In March of this year, my youngest brother, Jeffrey, was killed by a hand launched grenade while serving in Iraq. He was just 15 days short of completing his second tour of duty. I never knew true sadness and pain until this happened and I don't think most people who haven't gone through things like this do. Jeffrey was one of the coolest people I knew and I am certain he has no regrets about how he lived his life. I have always been an emotional person in general and I think I have felt every single emotion that is fathomable over Jeff's death. I am incredibly close to my family and even more so through all of this. My other brother Chris was honorably discharged from the army after Jeff's death and he now lives about an hour away. We have never seen eye to eye AT ALL, but are definitely making progress. Despite all the sadness and how big of an event Jeff's death is in my life, I try very hard to not let it define me. I think eventually I will have learned a lot through all of this, but right now I just take it a day at a time. I generally dislike pity but I do appreciate people's sentiments, especially when I know they come from the heart.

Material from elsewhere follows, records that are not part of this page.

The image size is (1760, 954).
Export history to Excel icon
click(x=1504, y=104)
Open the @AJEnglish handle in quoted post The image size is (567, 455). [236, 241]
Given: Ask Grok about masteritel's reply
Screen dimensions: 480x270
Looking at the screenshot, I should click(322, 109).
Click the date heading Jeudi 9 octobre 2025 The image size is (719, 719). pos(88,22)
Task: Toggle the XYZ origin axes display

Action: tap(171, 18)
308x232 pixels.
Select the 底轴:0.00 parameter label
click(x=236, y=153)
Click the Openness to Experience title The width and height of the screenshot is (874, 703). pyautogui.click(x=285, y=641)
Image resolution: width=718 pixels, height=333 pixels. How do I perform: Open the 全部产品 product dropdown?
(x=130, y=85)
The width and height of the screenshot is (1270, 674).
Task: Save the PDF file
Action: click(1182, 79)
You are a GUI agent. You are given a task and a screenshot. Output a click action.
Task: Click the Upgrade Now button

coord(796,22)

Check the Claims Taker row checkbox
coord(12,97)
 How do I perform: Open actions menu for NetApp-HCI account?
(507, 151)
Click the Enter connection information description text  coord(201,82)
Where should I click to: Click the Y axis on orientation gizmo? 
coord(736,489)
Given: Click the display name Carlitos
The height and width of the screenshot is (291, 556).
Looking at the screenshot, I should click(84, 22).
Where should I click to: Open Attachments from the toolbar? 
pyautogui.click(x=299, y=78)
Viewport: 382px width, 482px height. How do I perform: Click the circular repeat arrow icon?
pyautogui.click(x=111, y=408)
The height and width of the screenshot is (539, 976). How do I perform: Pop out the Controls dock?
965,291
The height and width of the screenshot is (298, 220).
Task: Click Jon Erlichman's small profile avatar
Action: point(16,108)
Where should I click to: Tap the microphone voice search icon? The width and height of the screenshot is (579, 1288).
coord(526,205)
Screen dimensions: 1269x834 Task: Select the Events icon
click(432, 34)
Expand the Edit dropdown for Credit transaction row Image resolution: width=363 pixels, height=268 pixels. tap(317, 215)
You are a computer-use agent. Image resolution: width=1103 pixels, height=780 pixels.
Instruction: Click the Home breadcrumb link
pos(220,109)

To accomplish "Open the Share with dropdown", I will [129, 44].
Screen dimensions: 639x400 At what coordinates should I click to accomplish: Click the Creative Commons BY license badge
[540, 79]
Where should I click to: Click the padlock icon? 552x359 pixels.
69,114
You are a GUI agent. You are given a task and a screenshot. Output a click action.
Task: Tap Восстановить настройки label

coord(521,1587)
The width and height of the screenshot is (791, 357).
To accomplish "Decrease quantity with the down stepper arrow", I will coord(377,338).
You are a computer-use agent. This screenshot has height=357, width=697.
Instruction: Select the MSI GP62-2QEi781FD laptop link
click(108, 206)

There is soooooo much more to me, but I'll leave it at that for now. I try everyday to learn something new about myself and the world, as cliche as that sounds. I hope the LJ Idol experience will be a great one. :)
No, I don't have any idea what I am getting myself into, but I am hoping this will be a great experience for me and the quick kick in the ass I need to be a more regular updater.
After everything I've been through this year, I think some good old fashion journaling is what I need.
Best of luck to all of you participating, especially my LJ friends!!